**Short exercise:** Rewrite the lines starting at the one that contains "Where should I click to: Click the" and ending at the last line, with every "Viewport" replaced by "Screen size" and nothing else changed. Leave the pictures out of your answer.

**Recorded data:**
** BEGIN **

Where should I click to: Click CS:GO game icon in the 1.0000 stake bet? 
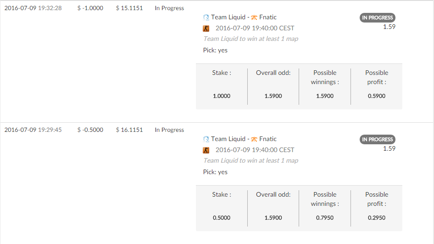(206, 28)
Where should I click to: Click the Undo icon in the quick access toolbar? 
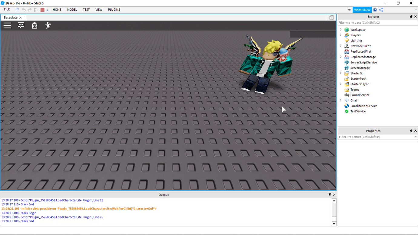click(x=23, y=9)
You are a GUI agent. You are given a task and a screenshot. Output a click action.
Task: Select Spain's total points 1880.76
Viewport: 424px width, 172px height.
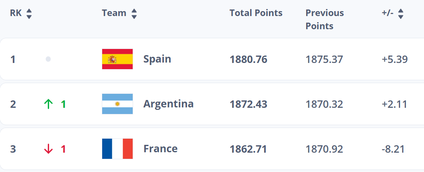pyautogui.click(x=248, y=59)
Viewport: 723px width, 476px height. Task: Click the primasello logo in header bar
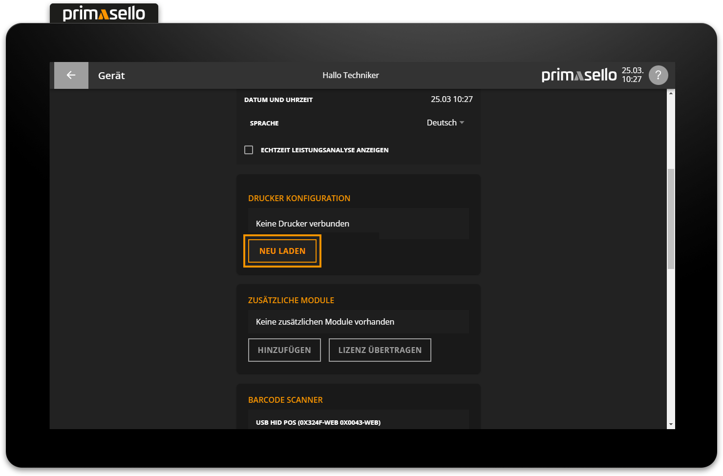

** END **

**The response:**
Where should I click to: Click the Undo icon in the quick access toolbar? 
click(x=23, y=9)
You are a GUI agent. You are given a task and a screenshot. Output a click action.
Task: Select Spain's total points 1880.76
Screen size: 424px width, 172px height.
pyautogui.click(x=248, y=59)
Screen size: 723px width, 476px height. Task: Click the primasello logo in header bar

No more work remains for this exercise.